(February 21, 2015 at 10:02 am)Riketto Wrote: The problem is if there is more than one life.Ahh, Pascal's Wager: the idea that I should waste my life chasing "things" I cannot experience until after I die, on the highly-improbable chance that I selected the right "thing."
Frankly, it seems to me that the person who follows one particular god or religion or spiritual path might be taking the bigger gamble. After all, it's only a relatively small set of gods that will punish you in the afterlife. It makes much more sense that a god who hides from us would be much more open and fair in the afterlife and would offer us a pretty decent bargain. So the odds are in favor of my getting the best of both worlds: I get to follow my own path in this one, and I get to follow my own path in the afterlife. But you run a much higher risk of spending eternity wishing you hadn't wasted your time chasing metaphysical bunnies down spiritual rabbit holes.
I'll still invite you over for tea and card games, though!

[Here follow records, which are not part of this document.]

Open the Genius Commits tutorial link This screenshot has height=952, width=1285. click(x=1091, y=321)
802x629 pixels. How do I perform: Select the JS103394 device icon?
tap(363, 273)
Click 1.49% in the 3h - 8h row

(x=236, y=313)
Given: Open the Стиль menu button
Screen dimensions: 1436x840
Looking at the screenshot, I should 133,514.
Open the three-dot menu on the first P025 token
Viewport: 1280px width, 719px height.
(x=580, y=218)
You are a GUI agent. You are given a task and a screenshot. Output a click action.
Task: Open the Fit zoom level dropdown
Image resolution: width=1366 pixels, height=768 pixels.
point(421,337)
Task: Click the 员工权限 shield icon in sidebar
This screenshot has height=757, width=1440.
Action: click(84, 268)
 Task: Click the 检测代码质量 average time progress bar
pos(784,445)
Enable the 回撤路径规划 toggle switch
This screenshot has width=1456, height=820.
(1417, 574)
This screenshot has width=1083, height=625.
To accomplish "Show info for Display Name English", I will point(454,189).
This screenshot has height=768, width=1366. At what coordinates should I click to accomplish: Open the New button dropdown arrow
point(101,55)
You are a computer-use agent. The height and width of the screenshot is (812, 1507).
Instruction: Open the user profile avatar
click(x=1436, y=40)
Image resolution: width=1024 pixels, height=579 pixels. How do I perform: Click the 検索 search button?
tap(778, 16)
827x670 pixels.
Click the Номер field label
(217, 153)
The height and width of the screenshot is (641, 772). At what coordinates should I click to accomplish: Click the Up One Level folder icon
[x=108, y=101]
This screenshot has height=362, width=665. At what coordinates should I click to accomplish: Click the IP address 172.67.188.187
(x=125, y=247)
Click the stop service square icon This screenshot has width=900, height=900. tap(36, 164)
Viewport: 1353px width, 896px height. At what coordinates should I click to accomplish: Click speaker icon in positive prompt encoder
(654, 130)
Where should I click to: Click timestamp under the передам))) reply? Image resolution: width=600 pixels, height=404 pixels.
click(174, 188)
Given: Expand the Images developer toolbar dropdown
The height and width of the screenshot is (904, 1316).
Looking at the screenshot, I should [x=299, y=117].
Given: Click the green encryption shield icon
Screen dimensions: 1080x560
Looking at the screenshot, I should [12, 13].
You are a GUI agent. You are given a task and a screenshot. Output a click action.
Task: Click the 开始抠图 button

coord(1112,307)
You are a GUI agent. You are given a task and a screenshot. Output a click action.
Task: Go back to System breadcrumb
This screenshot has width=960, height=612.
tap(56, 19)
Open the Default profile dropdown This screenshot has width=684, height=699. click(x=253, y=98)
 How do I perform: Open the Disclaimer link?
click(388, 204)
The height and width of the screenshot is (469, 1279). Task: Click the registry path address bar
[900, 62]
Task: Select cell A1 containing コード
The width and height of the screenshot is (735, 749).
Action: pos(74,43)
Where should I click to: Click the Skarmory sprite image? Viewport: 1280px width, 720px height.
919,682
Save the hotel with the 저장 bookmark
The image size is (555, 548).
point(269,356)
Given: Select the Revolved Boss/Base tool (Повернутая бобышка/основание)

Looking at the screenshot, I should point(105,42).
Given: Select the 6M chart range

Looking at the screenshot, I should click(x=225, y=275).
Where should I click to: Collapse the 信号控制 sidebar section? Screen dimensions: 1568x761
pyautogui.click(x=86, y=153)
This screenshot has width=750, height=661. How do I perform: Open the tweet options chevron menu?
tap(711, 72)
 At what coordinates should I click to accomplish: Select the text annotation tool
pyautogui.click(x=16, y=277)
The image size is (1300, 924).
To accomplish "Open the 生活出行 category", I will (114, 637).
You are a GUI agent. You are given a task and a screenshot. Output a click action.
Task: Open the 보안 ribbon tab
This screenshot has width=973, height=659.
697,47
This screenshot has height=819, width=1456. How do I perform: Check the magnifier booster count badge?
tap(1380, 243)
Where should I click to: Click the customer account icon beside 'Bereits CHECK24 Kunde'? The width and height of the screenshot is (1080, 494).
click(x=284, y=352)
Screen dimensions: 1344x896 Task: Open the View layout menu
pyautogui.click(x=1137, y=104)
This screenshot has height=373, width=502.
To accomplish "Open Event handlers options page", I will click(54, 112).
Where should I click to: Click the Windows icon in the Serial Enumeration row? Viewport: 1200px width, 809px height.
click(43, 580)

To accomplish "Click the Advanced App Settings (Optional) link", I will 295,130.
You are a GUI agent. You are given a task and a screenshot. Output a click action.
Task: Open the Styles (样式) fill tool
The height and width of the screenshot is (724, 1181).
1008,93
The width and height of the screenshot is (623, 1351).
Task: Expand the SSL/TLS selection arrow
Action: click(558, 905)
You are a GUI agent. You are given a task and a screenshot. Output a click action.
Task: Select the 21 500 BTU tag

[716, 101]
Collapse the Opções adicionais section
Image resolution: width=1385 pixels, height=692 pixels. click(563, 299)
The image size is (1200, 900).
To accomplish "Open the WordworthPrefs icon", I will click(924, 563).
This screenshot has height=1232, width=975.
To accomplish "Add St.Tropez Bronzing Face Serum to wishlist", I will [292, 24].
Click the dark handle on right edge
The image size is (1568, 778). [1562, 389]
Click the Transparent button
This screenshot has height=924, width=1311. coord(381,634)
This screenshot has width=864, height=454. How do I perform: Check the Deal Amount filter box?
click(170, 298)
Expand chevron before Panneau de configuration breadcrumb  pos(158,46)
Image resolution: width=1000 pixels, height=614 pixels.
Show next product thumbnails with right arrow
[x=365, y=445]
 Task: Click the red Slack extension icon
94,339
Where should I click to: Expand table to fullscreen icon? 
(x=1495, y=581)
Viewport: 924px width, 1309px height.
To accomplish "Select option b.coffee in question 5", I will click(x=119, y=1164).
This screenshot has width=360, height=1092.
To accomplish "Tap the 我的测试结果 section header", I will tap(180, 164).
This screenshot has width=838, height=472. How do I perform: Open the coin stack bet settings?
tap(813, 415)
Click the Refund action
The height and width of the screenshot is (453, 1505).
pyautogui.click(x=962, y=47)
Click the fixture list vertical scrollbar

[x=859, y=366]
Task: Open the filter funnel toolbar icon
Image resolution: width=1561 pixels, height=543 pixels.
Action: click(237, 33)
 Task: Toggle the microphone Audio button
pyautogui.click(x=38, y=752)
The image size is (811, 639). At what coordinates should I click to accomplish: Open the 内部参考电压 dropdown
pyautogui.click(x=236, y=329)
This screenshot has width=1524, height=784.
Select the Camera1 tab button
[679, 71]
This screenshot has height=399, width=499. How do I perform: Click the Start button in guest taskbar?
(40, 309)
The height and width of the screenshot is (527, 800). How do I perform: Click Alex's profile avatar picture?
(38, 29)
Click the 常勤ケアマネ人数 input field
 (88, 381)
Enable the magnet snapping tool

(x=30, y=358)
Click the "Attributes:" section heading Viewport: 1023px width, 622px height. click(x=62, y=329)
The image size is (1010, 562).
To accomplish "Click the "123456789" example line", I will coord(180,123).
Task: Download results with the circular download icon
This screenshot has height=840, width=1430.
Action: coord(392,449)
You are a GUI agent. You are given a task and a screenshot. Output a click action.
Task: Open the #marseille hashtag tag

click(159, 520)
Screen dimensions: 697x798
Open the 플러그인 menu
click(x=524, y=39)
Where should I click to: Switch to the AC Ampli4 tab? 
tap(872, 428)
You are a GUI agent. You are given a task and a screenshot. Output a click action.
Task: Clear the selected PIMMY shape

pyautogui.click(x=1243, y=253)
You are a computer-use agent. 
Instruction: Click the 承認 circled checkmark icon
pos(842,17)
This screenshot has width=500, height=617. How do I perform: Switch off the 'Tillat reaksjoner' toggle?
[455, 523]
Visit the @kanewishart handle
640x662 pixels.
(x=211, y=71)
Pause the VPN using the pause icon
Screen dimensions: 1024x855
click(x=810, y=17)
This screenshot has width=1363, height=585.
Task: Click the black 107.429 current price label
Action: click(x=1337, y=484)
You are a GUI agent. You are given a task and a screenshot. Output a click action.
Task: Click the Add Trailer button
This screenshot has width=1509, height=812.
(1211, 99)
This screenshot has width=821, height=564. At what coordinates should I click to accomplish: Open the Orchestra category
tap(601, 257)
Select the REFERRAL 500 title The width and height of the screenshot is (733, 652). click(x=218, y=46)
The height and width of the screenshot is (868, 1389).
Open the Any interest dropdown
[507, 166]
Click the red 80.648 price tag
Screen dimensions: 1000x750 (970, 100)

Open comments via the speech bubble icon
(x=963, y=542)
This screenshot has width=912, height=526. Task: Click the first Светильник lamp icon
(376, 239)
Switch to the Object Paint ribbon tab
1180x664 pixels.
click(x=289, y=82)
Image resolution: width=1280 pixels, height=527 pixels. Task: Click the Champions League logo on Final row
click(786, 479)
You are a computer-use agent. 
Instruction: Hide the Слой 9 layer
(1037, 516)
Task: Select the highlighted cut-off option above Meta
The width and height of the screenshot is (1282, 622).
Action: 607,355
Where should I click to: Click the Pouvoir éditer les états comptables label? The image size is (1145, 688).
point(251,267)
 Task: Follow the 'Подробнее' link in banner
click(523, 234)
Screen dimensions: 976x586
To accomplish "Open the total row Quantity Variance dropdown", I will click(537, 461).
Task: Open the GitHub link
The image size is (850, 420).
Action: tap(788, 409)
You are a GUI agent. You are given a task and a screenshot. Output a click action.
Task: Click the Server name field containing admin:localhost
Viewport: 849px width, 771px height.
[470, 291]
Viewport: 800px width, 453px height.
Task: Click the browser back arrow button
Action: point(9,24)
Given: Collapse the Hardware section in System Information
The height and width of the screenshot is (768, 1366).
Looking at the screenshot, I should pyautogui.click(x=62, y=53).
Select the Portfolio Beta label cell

"Well, evolution is a theory. It is also a fact. And facts and theories are different things, not rungs in a hierarchy of increasing certainty. Facts are the world's data. Theories are structures of ideas that explain and interpret facts. Facts don't go away when scientists debate rival theories to explain them. Einstein's theory of gravitation replaced Newton's in this century, but apples didn't suspend themselves in midair, pending the outcome. And humans evolved from ape- like ancestors whether they did so by Darwin's proposed mechanism or by some other yet to be discovered."